Influenza B tipped to spike

Authorities are imploring people to roll up their sleeves and receive their flu jabs after a second child died from the influenza B strain.

An 11-year-old Sunshine Coast girl died on Wednesday after catching the flu.

Her death follows that of a NSW student on the Central Coast on Tuesday from the virus.

Doctors are reporting increased cases of the flu, according to Australian Medical Association Queensland president Maria Boulton.

“We’re seeing way too many people end up in hospital emergency departments and even be admitted to intensive care units with severe flu,” Dr Boulton told Nine’s Today show on Thursday.

“When you look at Queensland … we’re losing the battle when it comes to the number of people vaccinated against the flu, particularly in that younger demographics.

“The age group between five and nine, only about 13 per cent of kids in that age group have been vaccinated. We need to do better.

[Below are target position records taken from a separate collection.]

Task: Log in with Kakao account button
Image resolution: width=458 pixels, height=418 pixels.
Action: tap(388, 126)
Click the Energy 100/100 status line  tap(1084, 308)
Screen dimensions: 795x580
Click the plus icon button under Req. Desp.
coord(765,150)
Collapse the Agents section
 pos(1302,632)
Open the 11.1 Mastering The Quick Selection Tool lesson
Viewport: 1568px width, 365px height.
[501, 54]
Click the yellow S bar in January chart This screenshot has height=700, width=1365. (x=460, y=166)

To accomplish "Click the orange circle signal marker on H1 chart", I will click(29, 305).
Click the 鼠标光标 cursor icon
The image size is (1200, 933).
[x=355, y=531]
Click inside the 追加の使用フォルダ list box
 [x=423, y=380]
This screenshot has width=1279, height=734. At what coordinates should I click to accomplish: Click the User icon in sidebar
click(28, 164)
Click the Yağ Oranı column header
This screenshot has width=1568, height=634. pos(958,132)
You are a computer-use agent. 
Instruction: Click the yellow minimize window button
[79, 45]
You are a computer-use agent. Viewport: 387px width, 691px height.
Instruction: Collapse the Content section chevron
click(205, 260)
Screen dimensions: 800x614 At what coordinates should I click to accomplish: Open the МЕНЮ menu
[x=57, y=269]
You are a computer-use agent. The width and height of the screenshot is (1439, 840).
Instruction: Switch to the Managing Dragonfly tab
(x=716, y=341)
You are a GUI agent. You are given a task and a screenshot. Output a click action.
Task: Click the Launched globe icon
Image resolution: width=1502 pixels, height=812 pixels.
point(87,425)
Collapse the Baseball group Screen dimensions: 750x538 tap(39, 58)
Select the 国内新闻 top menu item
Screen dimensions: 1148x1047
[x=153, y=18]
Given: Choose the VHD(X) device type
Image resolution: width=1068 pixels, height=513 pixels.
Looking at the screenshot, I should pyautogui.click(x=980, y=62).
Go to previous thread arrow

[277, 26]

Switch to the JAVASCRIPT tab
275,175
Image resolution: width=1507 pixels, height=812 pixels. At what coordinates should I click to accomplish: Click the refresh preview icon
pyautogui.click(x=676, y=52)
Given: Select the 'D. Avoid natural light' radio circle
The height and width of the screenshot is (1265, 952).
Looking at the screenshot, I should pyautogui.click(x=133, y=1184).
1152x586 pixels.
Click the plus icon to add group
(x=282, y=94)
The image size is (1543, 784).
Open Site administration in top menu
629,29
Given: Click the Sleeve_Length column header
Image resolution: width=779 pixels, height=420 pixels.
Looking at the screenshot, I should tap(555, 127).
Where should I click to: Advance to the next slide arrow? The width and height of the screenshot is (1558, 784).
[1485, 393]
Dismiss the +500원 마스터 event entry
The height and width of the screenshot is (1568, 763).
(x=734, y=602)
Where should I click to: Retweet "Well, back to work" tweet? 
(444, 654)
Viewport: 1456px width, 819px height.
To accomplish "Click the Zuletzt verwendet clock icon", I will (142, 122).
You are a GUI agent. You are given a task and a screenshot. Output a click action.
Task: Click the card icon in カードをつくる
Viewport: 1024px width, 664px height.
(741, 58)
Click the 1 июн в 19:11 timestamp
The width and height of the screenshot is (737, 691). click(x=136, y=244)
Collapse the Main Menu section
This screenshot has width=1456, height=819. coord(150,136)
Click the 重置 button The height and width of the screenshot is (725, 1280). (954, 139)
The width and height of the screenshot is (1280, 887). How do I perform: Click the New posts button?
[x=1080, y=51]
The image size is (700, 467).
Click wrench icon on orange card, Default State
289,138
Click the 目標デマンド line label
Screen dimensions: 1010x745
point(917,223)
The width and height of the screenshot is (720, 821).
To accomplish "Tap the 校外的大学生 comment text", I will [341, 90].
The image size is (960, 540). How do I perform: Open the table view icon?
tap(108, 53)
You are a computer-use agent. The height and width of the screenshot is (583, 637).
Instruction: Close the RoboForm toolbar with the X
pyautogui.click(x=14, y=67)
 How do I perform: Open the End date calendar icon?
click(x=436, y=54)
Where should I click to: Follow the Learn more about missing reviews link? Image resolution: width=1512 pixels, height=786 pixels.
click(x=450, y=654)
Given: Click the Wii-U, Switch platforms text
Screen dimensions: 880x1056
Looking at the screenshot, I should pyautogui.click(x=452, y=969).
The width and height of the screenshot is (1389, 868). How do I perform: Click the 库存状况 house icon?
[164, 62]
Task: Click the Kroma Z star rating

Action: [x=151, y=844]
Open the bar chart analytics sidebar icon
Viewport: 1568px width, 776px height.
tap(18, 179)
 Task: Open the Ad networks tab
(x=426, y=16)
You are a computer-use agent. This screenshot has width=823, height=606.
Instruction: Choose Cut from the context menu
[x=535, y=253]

“We know that vaccines have been around for a long time, they’re very effective, they are safe and certainly, if you haven’t had a vaccine, it’s really important that you book for one.”

Flu vaccinations across Australia between March and July 2023 have dropped almost 18 per cent compared to the same period in 2022.

South Australia has seen a 20 per cent decline, NSW 19.5 per cent, Victoria 18.9 per cent and Queensland 18.6 per cent.

As of June 25, there had been 1236 flu hospitalisations in Australia and 107 deaths, according to the National Notifiable Diseases Surveillance System.

The rise in cases among students prompted Queensland’s Education minister Grace Grace to issue a call-out to parents.

“Particularly if you have Covid or the flu, it’s best to stay away from school,” Ms Grace said on Thursday.

“I just urge parents – if you haven’t had the updated flu injection, please consider doing that.”